文章目錄

所有代碼已上傳到本人github repository：https://github.com/zgcr/pytorch-ImageNet-CIFAR-COCO-VOC-training
如果覺得有用，請點個star喲！
下列代碼均在pytorch1.4版本中測試過，確認正確無誤。

FPN

FPN的思想最早來源於這篇文章：https://arxiv.org/pdf/1612.03144.pdf 。在RetinaNet中，使用了5級FPN，包括由ResNet backbone stage 2/3/4 輸出的3個feature map經過融合得到的P3、P4、P5三級FPN feature map和使用stage4輸出繼續下采樣得到了P6和P7兩級FPN feature map。
整個FPN融合的過程如下：

C5-----3x3 conv downsample-----P6 out-----relu+3x3 conv downsample-----P7 out
|                                                              
|1x1 conv reduce channel to 256
|
P5-----upsample---------------------
|								   |
|3x3 conv                          |
|                                  |
P5 out                             |
								   |
C4                                 |
|                                  |
|1x1 conv reduce channel to 256    |
|                                  |
P4-----element-wise add-------------                
|
P4-----upsample---------------------
|                                  |
|3x3 conv                          |
|                                  |
P4 out                             |
                                   |
C3                                 |
|                                  |
|1x1 conv reduce channel to 256    |
|                                  |
P3-----element-wise add-------------     
|
|3x3 conv
|
P3 out

最後得到P3 out，P4 out，P5out，P6 out，P7 out五個輸出。
FPN代碼如下：

import torch
import torch.nn as nn
import torch.nn.functional as F


class FPN(nn.Module):
    def __init__(self, C3_inplanes, C4_inplanes, C5_inplanes, planes):
        super(FPN, self).__init__()
        self.P3_1 = nn.Conv2d(C3_inplanes,
                              planes,
                              kernel_size=1,
                              stride=1,
                              padding=0)
        self.P3_2 = nn.Conv2d(planes,
                              planes,
                              kernel_size=3,
                              stride=1,
                              padding=1)
        self.P4_1 = nn.Conv2d(C4_inplanes,
                              planes,
                              kernel_size=1,
                              stride=1,
                              padding=0)
        self.P4_2 = nn.Conv2d(planes,
                              planes,
                              kernel_size=3,
                              stride=1,
                              padding=1)
        self.P5_1 = nn.Conv2d(C5_inplanes,
                              planes,
                              kernel_size=1,
                              stride=1,
                              padding=0)
        self.P5_2 = nn.Conv2d(planes,
                              planes,
                              kernel_size=3,
                              stride=1,
                              padding=1)
        self.P6 = nn.Conv2d(C5_inplanes,
                            planes,
                            kernel_size=3,
                            stride=2,
                            padding=1)

        self.P7 = nn.Sequential(
            nn.ReLU(),
            nn.Conv2d(planes, planes, kernel_size=3, stride=2, padding=1))

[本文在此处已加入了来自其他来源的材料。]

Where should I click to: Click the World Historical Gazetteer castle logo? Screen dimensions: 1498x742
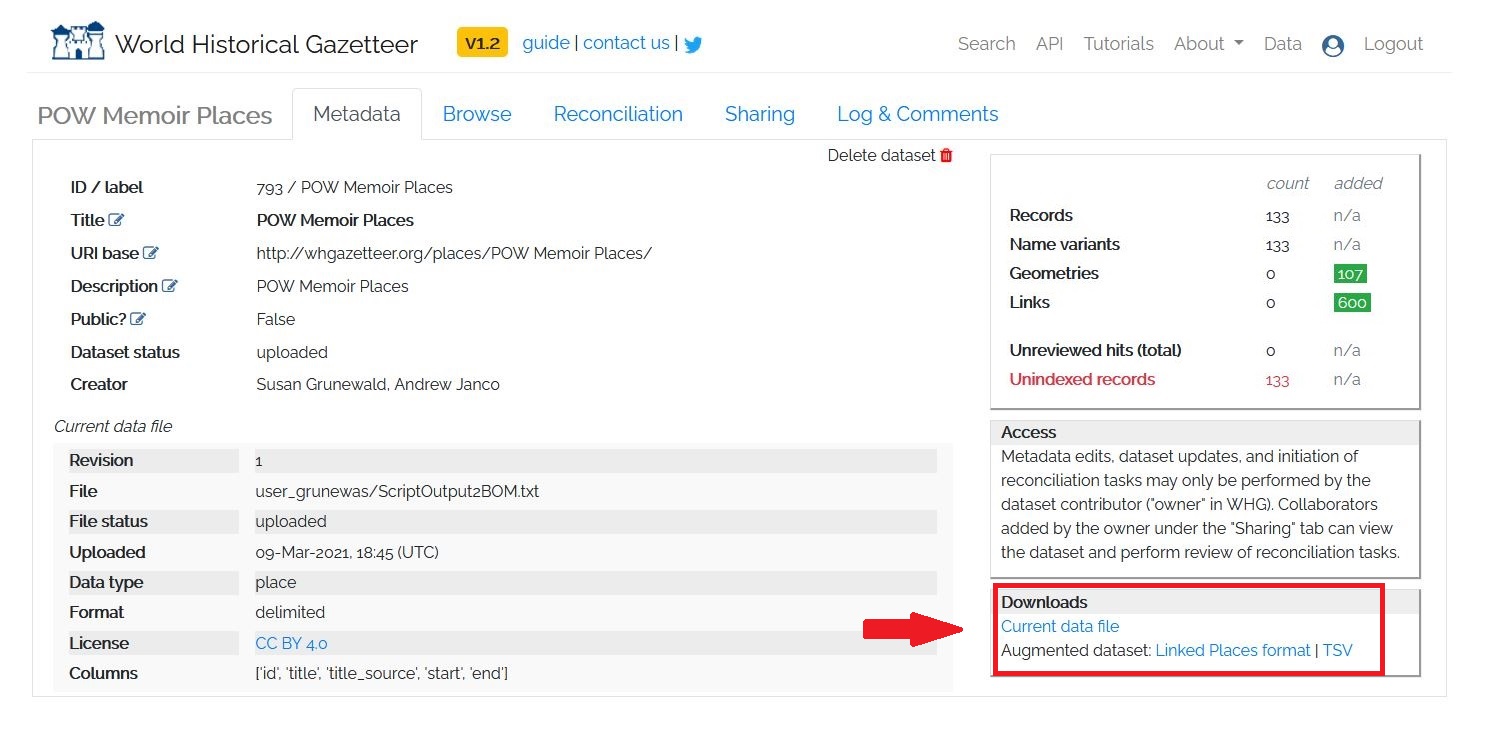[78, 42]
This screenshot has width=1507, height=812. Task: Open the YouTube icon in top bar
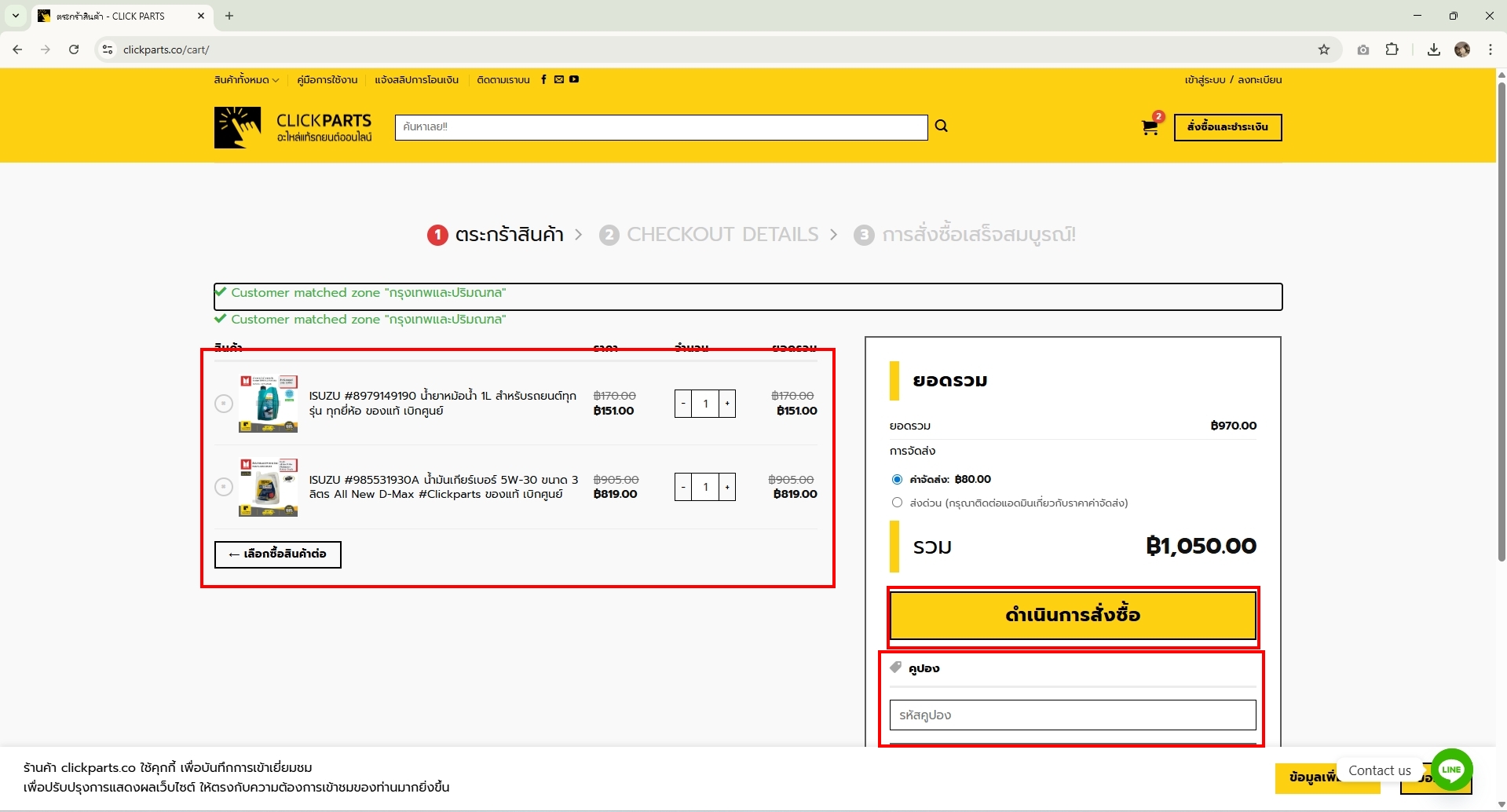574,79
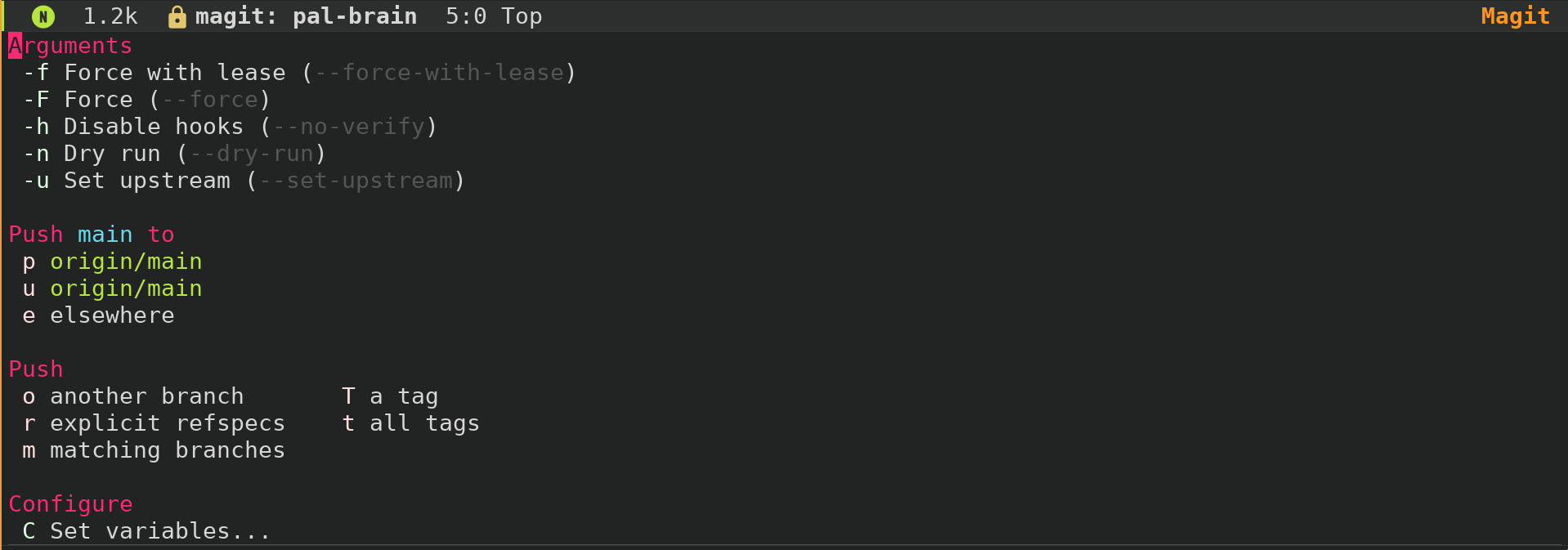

    def forward(self, inputs):
        [C3, C4, C5] = inputs

        P5 = self.P5_1(C5)
        P4 = self.P4_1(C4)
        P4 = F.interpolate(P5, size=(P4.shape[2], P4.shape[3]),
                           mode='nearest') + P4
        P3 = self.P3_1(C3)
        P3 = F.interpolate(P4, size=(P3.shape[2], P3.shape[3]),
                           mode='nearest') + P3

        P6 = self.P6(C5)
        P7 = self.P7(P6)

        P5 = self.P5_2(P5)
        P4 = self.P4_2(P4)
        P3 = self.P3_2(P3)

        del C3, C4, C5

        return [P3, P4, P5, P6, P7]

注意上採樣必須使用F.interpolate(feature, size=(h,w), mode=‘nearest’)，因爲backbone每次下采樣時feature map不一定正好縮減爲原來的一半（可能邊長多1或少1），只有使用這個api才能保證在輸入是任意尺寸的情況下本級feature map上採樣後的feature map尺寸和上一級feature map尺寸能夠吻合。

heads

在目標檢測中，直接參與loss計算的樣本的含義與分類任務中有所不同。在分類任務中，我們把每張圖片看成一個樣本，每張圖有一個label；在類似RetinaNet這樣含有Anchor的目標檢測器中，每一個Anchor就是一個樣本，每一個Anchor有一個label。
RetinaNet含有兩個heads：分類和迴歸。兩個heads的前半部分都是4次3x3 conv+relu。對於分類head，最後再接一個channel數爲num_anchors x num_classes的3x3 conv；對於迴歸head，最後再接一個channel數爲num_anchors x 4的3x3 conv。這個num_classes就是目標檢測數據集中目標的類別數。num_anchors爲所有級別FPN feature map的anchor數量之和。
heads代碼如下：

import torch
import torch.nn as nn
import torch.nn.functional as F


class ClsHead(nn.Module):
    def __init__(self,
                 inplanes,
                 num_anchors,
                 num_classes,
                 num_layers=4,
                 prior=0.01):
        super(ClsHead, self).__init__()
        layers = []
        for _ in range(num_layers):
            layers.append(
                nn.Conv2d(inplanes,
                          inplanes,
                          kernel_size=3,
                          stride=1,
                          padding=1))
            layers.append(nn.ReLU(inplace=True))
        layers.append(
            nn.Conv2d(inplanes,
                      num_anchors * num_classes,
                      kernel_size=3,
                      stride=1,
                      padding=1))
        self.cls_head = nn.Sequential(*layers)
        self.sigmoid = nn.Sigmoid()

        for m in self.modules():
            if isinstance(m, nn.Conv2d):
                nn.init.normal_(m.weight, std=0.01)
                if m.bias is not None:
                    nn.init.constant_(m.bias, val=0)

        prior = prior
        b = -math.log((1 - prior) / prior)
        self.cls_head[-1].bias.data.fill_(b)

    def forward(self, x):
        x = self.cls_head(x)
        x = self.sigmoid(x)

        return x


class RegHead(nn.Module):
    def __init__(self, inplanes, num_anchors, num_layers=4):
        super(RegHead, self).__init__()
        layers = []
        for _ in range(num_layers):
            layers.append(
                nn.Conv2d(inplanes,
                          inplanes,
                          kernel_size=3,
                          stride=1,
                          padding=1))
            layers.append(nn.ReLU(inplace=True))
        layers.append(
            nn.Conv2d(inplanes,
                      num_anchors * 4,
                      kernel_size=3,
                      stride=1,
                      padding=1))

        self.reg_head = nn.Sequential(*layers)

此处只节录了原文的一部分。